Samuel Waits
Samuel waits for a girl who writes love poems to colors–
a girl who wears rain boots to the beach.
Propped against his car, he waits
until he can see his pulse beneath
his tattoos. Then he calls her.
If he’s waited long enough, she’ll answer.
Some days, she’s tucked beneath
a willow tree, counting the leaves until she
gets to a million, then begins again.
Others, she’s following a family of geese
to their nest, trying to turn her hair to feathers
and her heart to a flight pattern worth following.
Still more, she’s staring at the sky ‘til the clouds
turn to dirt and her mind can finally walk
on its own two feet again.
Samuel knows all of this.
He knows her soul belongs to unkempt grass
and her toenails will never be painted
and she doesn’t know the first thing about
Romantic lit but her cigarette flickering
in the 2 a.m. blackness is close enough for him.
She says she’ll never have words for the poems
she writes on his too-thin skin,
but she’s close enough for him.
By Darcy Vines
Biography:
Darcy Vines is a 20 year old free verse poet and freelance journalist who has been writing since the early days of her teenage angst. While occasionally covering feminist film festivals and office furniture conventions, she prefers to write about falling in and out of love too easily, gender and sexuality, and her dog named Huckleberry Finn.

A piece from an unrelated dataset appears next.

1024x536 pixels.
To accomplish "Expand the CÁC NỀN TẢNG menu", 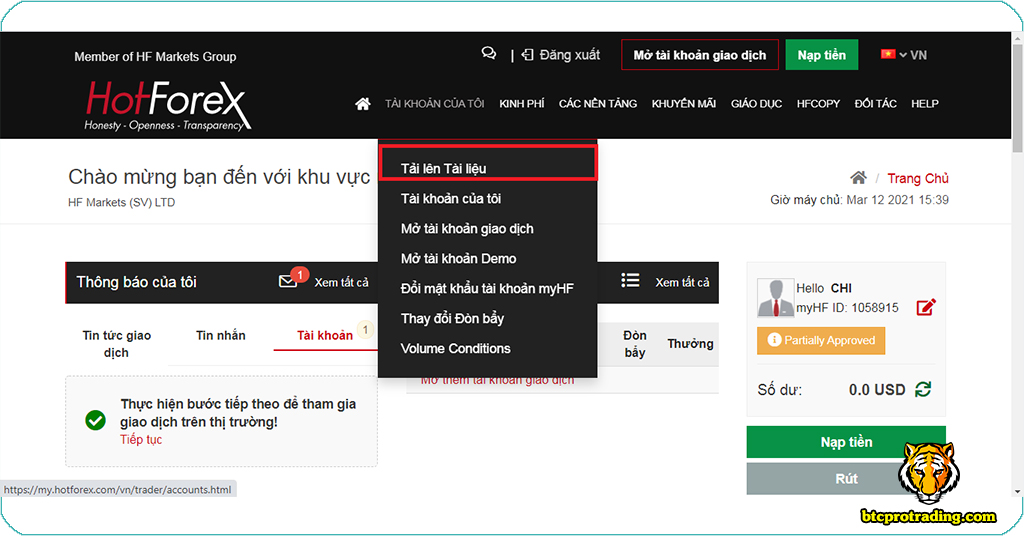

She cites Kurt Vonnegut, Betty Smith, Richard Siken, and Andrea Gibson as the loves of her literary life and her biggest inspirations. In her free time, she is a senior in the Insignis Honors Program at Aquinas College and studies English, journalism, and writing, all while staring down the barrel of law school applications. She is a staff writer for her college’s newspaper The Saint, and has been published in the first volume of Literary Sexts as well as the 26th and 27th editions of The Sampler. In 2014 and 2015, she was a top ten finalist from Aquinas College in the Academy of American Poets Student Poetry Prize. Someday, she hopes to write something that makes sense. Until then, you can find her anywhere you can also find a good dirty chai.